Lower-paid workers in Mauritius are to some extent catching up to their higher-paid counterparts over time, according to Mauritius: Earnings Mobility and Inequality of Opportunity in the Labor Market, a new World Bank report released today. Inequality remains high, however, and the characteristics that drive earnings inequality also keep individuals from benefitting from earnings mobility, and therefore women, young people, and less-educated workers not only face lower initial earnings, they also face more difficulty in catching up with high-paid workers during their time in the work force...
“Workers who start at the bottom of the earnings distribution are seeing a larger growth in earnings than workers that start at the top, so they slowly move up the earnings ladder,” said Marco Ranzani, the Bank’s economist and the report’s main author. “This progress over time is promising, but the rising gap in earnings between high- and low-skilled workers remains a concern.”
The increase in income inequality over the past decades in Mauritius was driven by a progressive shift from traditional and low-skill sectors to services, notably professional, real estate, and financial services.

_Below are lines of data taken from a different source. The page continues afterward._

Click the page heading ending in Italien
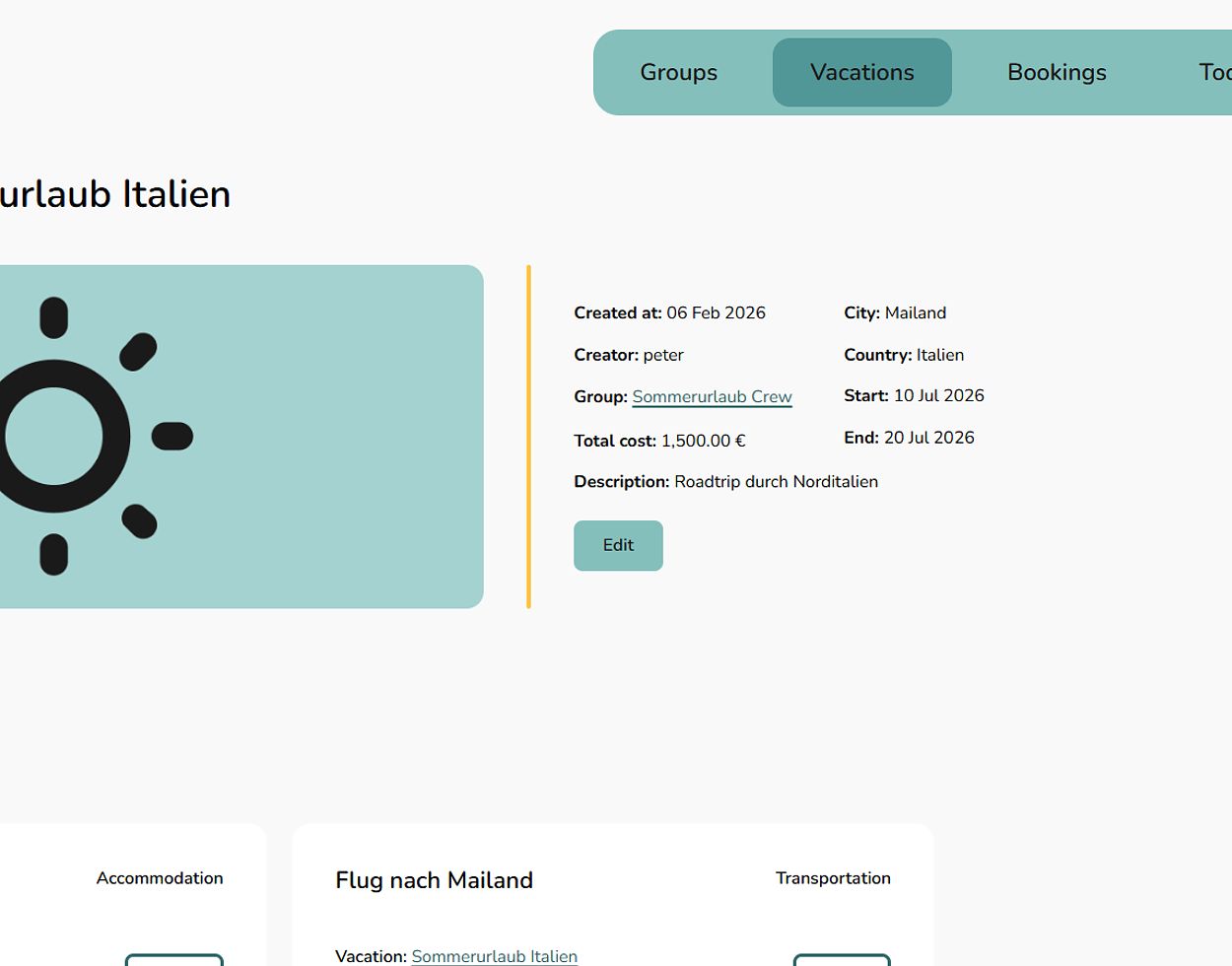Image resolution: width=1232 pixels, height=966 pixels. pyautogui.click(x=114, y=194)
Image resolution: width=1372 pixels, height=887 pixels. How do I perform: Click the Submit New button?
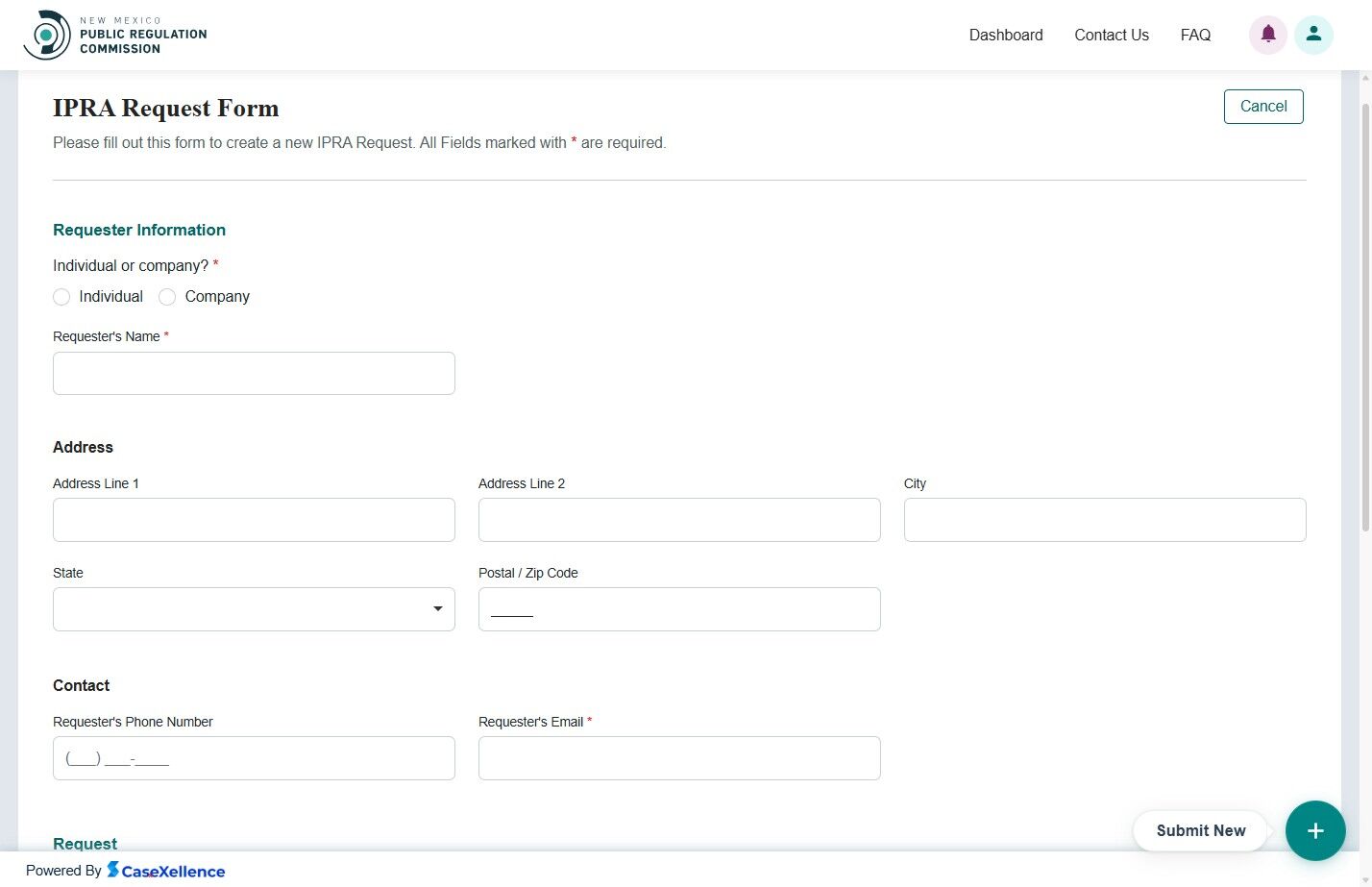(x=1200, y=830)
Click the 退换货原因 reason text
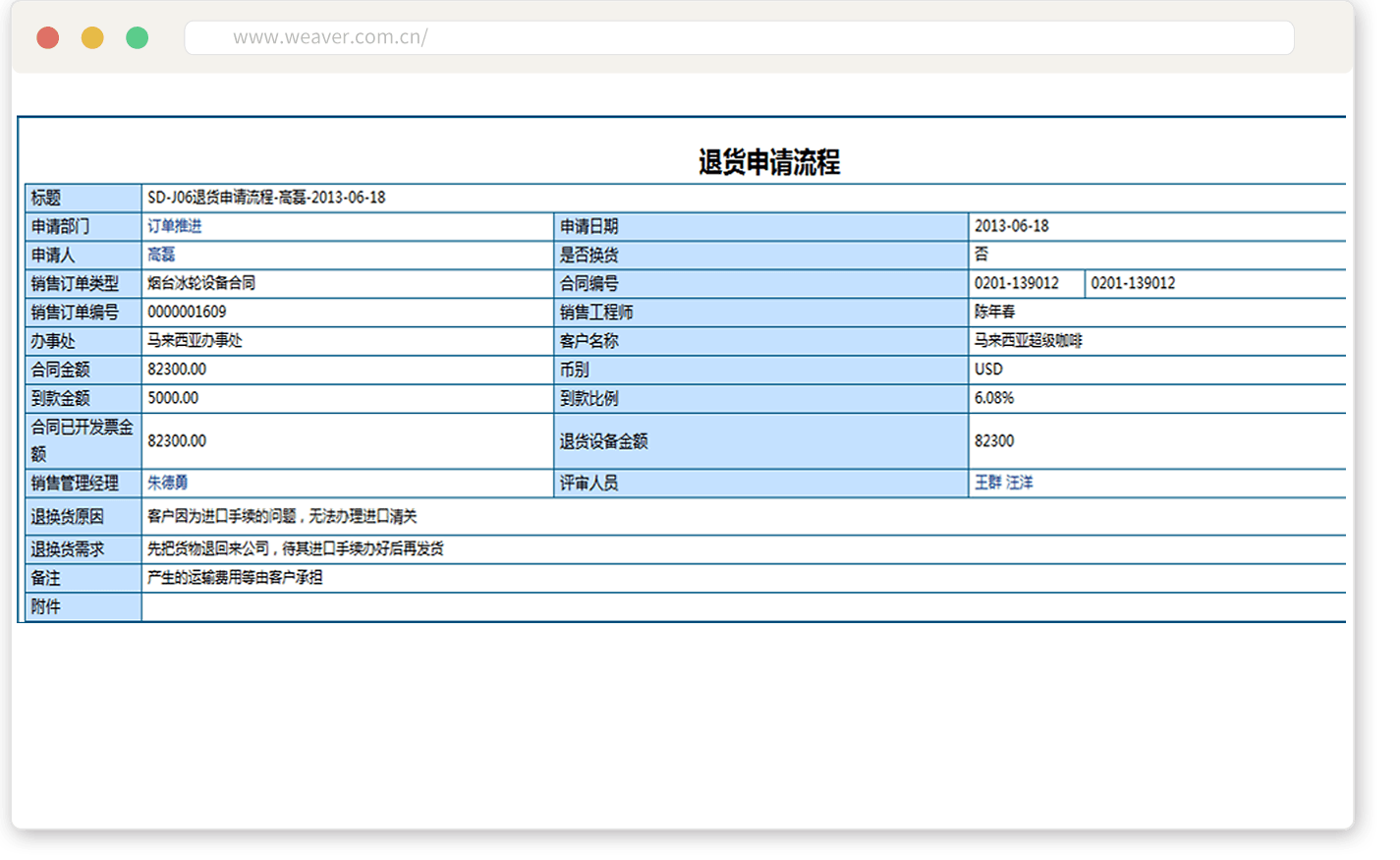 (x=282, y=516)
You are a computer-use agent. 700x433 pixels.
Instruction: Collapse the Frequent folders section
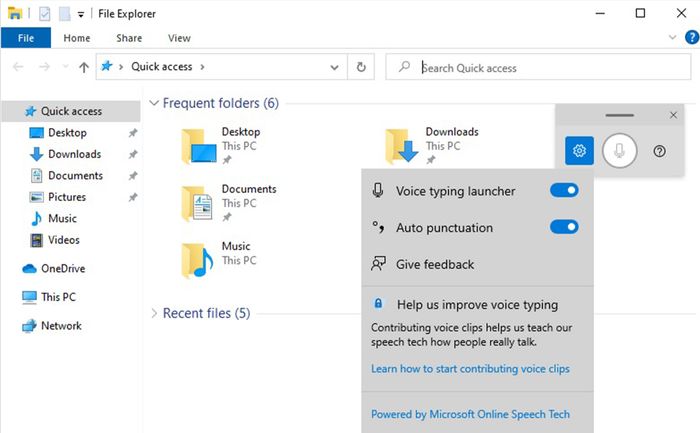[154, 103]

This transformation has generated a considerable rise in the demand for skilled workers that the country is struggling to meet, despite higher education levels among the population. As a consequence, high-skilled workers received considerably larger wage increases compared with low-skilled workers.
Access to labor markets has become more equal over time, due largely to better education across the population, but women and youth especially tend to lag behind, and are less likely to have full-time jobs. The report takes a close look at the extent and nature of earnings mobility and inequality of opportunity in the Mauritian labor market to better understand whether low-paid workers catch up in earnings with high-paid workers who have the same characteristics, which individual characteristics foster earnings mobility, and to what extent circumstances at birth affect the ability of an individual to access certain good jobs.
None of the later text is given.